L’article L. 314-6 du Code de l’action sociale et des familles (CASF) prévoit que « les conventions collectives de travail, conventions d’entreprise ou d’établissement et accords de retraite applicables aux salariés » sont, s’ils sont agréés, opposables aux autorités de tarification. L’autorité de tarification dispose-t-elle toutefois d’une marge de manœuvre dans le cadre de l’application de ces accords et conventions agréés ?
L’agrément des conventions et accords visé à l’article L. 314-6 du CASF
Cet article dispose que les conventions collectives de travail, conventions d’entreprise ou d’établissements et accords de retraite applicables aux salariés des établissements et services sociaux et médico-sociaux (ESSMS) à but non-lucratif doivent en effet être agréés par le ministre compétent après avis de la commission nationale d’agrément.
Il est précisé que cet article est également applicable à un accord collectif portant sur le contenu d’un plan de sauvegarde de l’emploi (PSE) alors même que la lettre de l’article L. 314-6 du CASF ne vise pas explicitement les accords collectifs. Les décisions jurisprudentielles qui évoquent l’article L. 314-6 du CASF ont étendu largement le champ d’application de l’agrément ministériel à plusieurs normes dès lors qu’elles ont un caractère collectif et salarial.

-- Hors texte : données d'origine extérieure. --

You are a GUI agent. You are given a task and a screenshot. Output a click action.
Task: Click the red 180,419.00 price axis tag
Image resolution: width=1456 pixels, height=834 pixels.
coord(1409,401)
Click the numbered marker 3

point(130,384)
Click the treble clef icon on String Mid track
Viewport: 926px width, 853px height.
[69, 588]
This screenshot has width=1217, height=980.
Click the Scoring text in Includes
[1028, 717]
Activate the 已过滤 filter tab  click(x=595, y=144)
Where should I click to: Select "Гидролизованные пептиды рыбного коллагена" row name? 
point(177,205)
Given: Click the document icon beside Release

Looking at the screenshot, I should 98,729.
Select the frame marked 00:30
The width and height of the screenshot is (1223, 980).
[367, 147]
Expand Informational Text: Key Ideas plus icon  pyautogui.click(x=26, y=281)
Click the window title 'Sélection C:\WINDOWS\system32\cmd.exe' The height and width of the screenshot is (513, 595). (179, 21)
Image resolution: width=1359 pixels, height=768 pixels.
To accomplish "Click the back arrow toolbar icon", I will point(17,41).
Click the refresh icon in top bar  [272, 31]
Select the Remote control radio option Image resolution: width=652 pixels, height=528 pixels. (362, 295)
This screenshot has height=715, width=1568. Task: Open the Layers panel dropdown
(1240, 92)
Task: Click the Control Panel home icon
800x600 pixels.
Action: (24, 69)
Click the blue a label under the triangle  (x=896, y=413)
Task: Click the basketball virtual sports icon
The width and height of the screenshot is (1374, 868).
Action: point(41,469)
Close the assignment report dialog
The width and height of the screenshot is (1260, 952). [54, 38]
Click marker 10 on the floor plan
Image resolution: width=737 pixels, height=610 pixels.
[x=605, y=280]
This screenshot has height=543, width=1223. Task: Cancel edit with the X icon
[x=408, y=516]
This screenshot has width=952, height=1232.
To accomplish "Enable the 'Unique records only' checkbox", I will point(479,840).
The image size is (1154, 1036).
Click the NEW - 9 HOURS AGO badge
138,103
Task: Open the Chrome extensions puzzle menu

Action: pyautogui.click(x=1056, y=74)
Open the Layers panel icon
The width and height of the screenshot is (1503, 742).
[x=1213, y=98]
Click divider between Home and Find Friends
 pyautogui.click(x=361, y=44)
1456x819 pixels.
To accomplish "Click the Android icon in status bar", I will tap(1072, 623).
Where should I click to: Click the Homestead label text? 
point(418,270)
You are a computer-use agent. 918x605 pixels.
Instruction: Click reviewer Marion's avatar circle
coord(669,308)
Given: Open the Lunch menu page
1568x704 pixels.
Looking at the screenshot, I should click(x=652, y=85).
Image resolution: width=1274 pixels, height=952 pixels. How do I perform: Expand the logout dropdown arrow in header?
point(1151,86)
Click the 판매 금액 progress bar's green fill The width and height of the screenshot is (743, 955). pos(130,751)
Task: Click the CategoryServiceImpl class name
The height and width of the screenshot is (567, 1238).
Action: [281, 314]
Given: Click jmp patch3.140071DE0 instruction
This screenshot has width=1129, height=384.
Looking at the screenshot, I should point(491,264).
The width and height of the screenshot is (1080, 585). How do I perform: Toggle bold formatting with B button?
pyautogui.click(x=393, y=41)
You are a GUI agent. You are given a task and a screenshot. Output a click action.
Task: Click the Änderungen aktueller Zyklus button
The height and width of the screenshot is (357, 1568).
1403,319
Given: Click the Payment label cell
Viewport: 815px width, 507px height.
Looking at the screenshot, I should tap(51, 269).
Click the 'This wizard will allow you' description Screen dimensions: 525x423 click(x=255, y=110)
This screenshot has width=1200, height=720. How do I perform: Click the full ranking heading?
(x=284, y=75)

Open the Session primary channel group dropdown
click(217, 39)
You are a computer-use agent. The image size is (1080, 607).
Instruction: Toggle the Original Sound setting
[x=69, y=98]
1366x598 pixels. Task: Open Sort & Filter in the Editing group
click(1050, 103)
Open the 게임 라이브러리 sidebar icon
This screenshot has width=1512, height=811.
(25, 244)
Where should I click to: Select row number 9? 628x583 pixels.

C’est n’est qu’à compter de cet agrément ministériel que les conventions et accords collectifs prennent effet et s’imposent aux autorités de tarification.
La procédure d’agrément offre un pouvoir d’appréciation au Ministre lui permettant « de s’opposer à l’agrément sollicité […], pour des motifs d’intérêt général, tirés notamment de la nécessité de préserver l’équilibre financier des personnes morales de droit public qui supportent en tout ou partie les dépenses de fonctionnement des établissements en cause » (CE, 31 janvier 2022, req. n °412849).
Absence de consultation des autorités de tarification
La procédure d’agrément prévue au CASF ne prévoit pas que les autorités compétentes en matière de tarification doivent préalablement être consultées.
Il est toutefois observé dans la pratique que certains accords agréés par le ministre compétent sont transmis à l’autorité de tarification « pour avis ».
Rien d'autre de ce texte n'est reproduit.